I followed the trail going up and passed two houses. Then I came upon a fork in the road that the map didn’t show. I took the trail that look less traveled, the one that didn’t look like it was cleared and shaped on purpose. Up the hill I went where the grasses were taller and I could hardly feel the hard ground under the thick foliage. The earth was brown and damp from the moist. I sniffed minty oregano and the thick smell of numerous trees and plants. There was no one else there except three dogs I spotted further up. Maybe this was part of the eco trail, I thought, so I climbed up. An old man was standing near a small clearing and I walked up to him and asked if there was a way around to the other side. He pointed to the direction where the dogs had been and mumbled something I didn’t understand. Circumnavigate I went, clawing my way up and crouching my way down. At first I feared slipping and falling down the ravine with no one knowing I was there. But after I saw the man I thought at least someone would have seen a girl who never came back. There were plenty of trails that wound up and down the hill and I took them all until I ended up by a thick cluster of trees, a steep drop and a fence with a sign saying no trespassing. When I returned to the recommended trail, fenced in by bamboo railings, I realized that the park itself could be navigated in less than 15 minutes. I wandered off the map for an hour. I wondered if I could have vanished in the mist.
***
Steam filled up the blue bathroom. Hot water ran down my spine, pierced my skin, left my scalp raw. I stood under the gushing warmness and watched the mist rise and take the form of my dreams.
I stood in front of the fogged mirror and gazed into a grey silhouette. I traced “Sef was here” across the surface – it would remain there for days, appearing each time I heated up the bath. I didn’t want to wipe off the proclamation of my existence.
I stepped out into a Utopian day. The sun cast a tender glow over the city, warming the gusts of crisp breeze that tickled my ears with whispered secrets. It would be my last here, for now.
Once again I took the long walk up the road and down to where so many streets converge until I reached the gate of the university. I decided not to go inside but as I turned back, I heard a voice I have not heard for a long time it sounded like it was coming out of a tunnel call out my name. He, a friend from college, asked what I was doing here, and alone as though being alone is almost an abnormality when the opposite is more uncommon. And he knew that for he would later admit that he moved to this city for the same reason I escaped to it.
“I felt lost,” he said, “And this is the perfect place to run away to.” Stay, he urged, sort out the drama here. A teaching post would open when he has to leave to study.
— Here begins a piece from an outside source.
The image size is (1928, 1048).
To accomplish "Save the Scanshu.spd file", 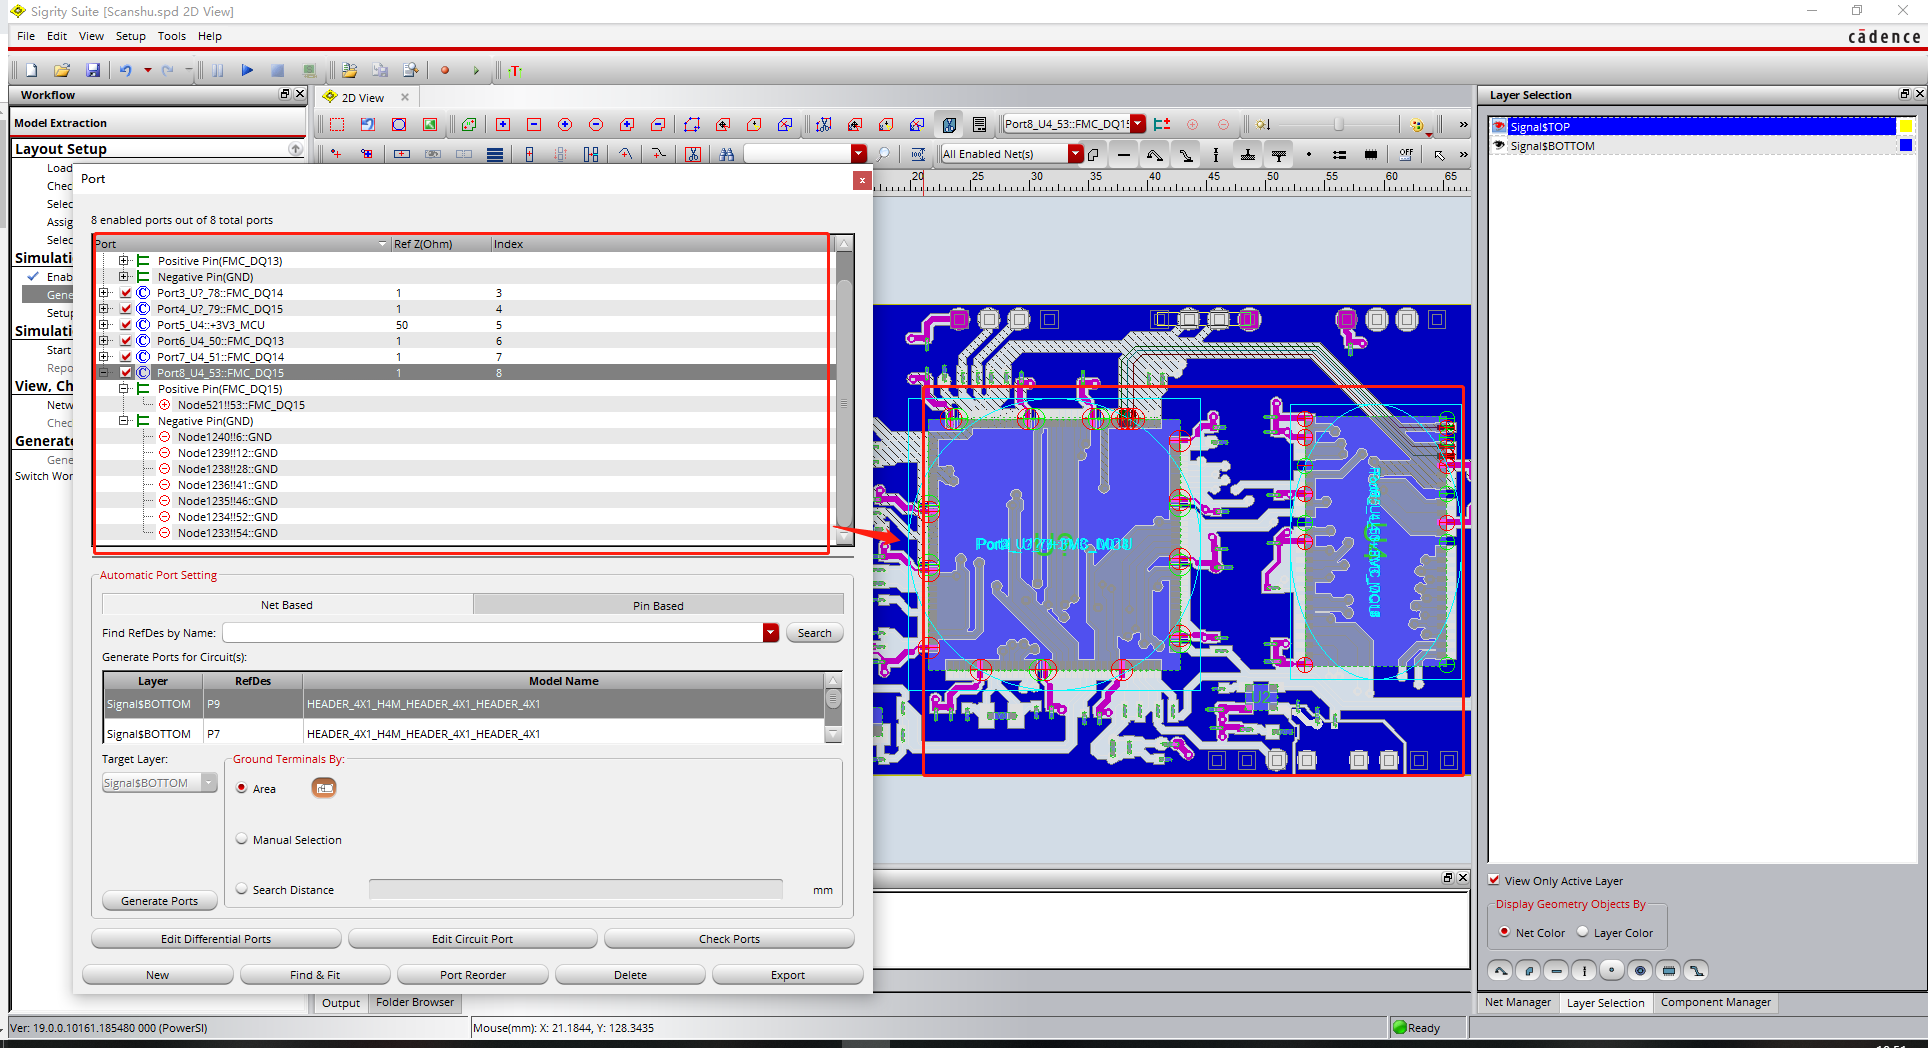I will (x=93, y=70).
After all it is only six hours away – it is six hours removed from the accumulation of stolen days, aching nights and haunting memories; six hours away from your scent, your taste, your sweat.
The six-hour distance might quell the compulsion to stroke your cheeks. It might erase the hidden imprint of your warm hands on my face and warmer lips on my nape. It might be far enough for you to forget me, and realize you couldn’t.
And you’d find me at the south of the border, west of the sun.
It is where one goes when, after day after day of watching the sun come up, make its way across the sky and sink in the horizon, something breaks inside you and dies. Because it is not enough to merely plod one’s way through life.
There are moments you live for, moments when you live. And the rest, you die wailing in silence.
I have heard the languages of apocalypse, and now I shall embrace the silence.